TASK REQUIREMENTS:
With the images left out, print all of the records below exactly.

Data extracted from a collection:
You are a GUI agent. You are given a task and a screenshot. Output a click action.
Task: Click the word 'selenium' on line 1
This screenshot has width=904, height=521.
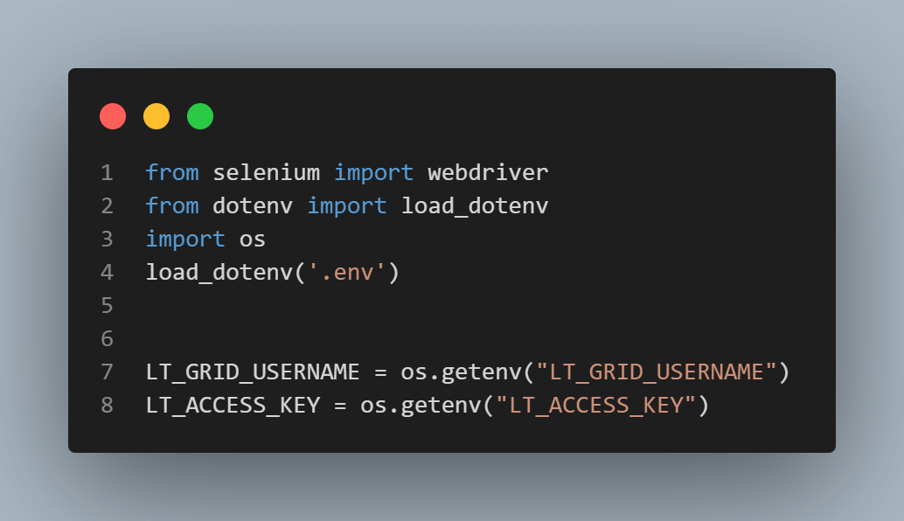tap(267, 173)
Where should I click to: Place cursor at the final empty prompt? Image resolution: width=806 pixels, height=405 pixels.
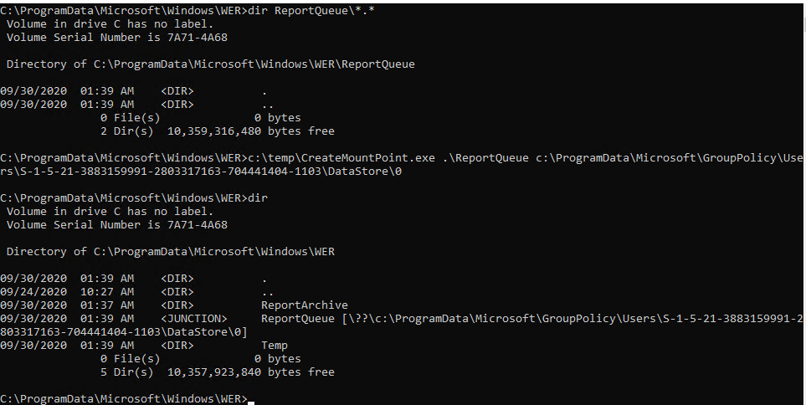251,399
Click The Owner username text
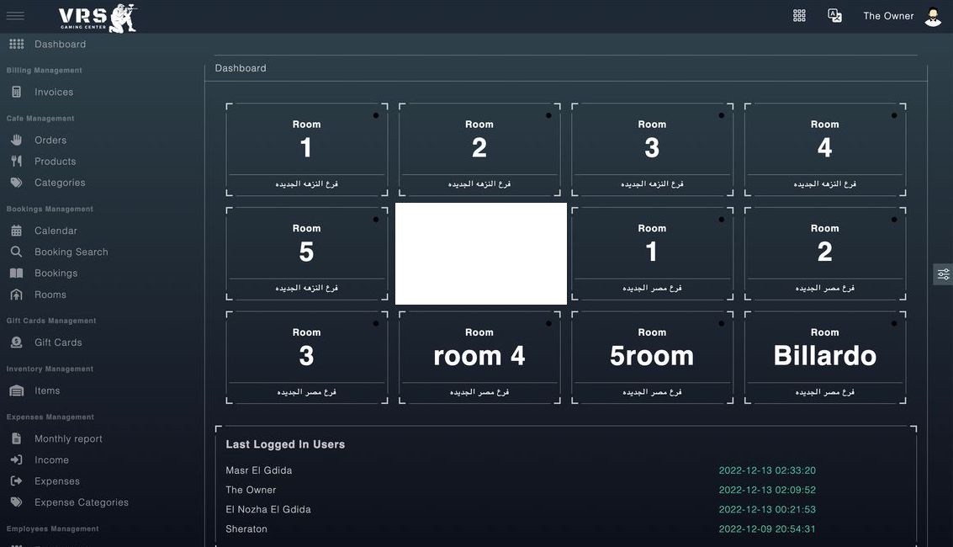Viewport: 953px width, 547px height. coord(888,16)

RESULT OF THE TASK:
You are a GUI agent. You are given a task and a screenshot. Output a click action.
Task: Click the word 'selenium' on line 1
This screenshot has width=904, height=521.
tap(267, 173)
Where should I click to: Place cursor at the final empty prompt? Image resolution: width=806 pixels, height=405 pixels.
251,399
Click The Owner username text
Viewport: 953px width, 547px height. coord(888,16)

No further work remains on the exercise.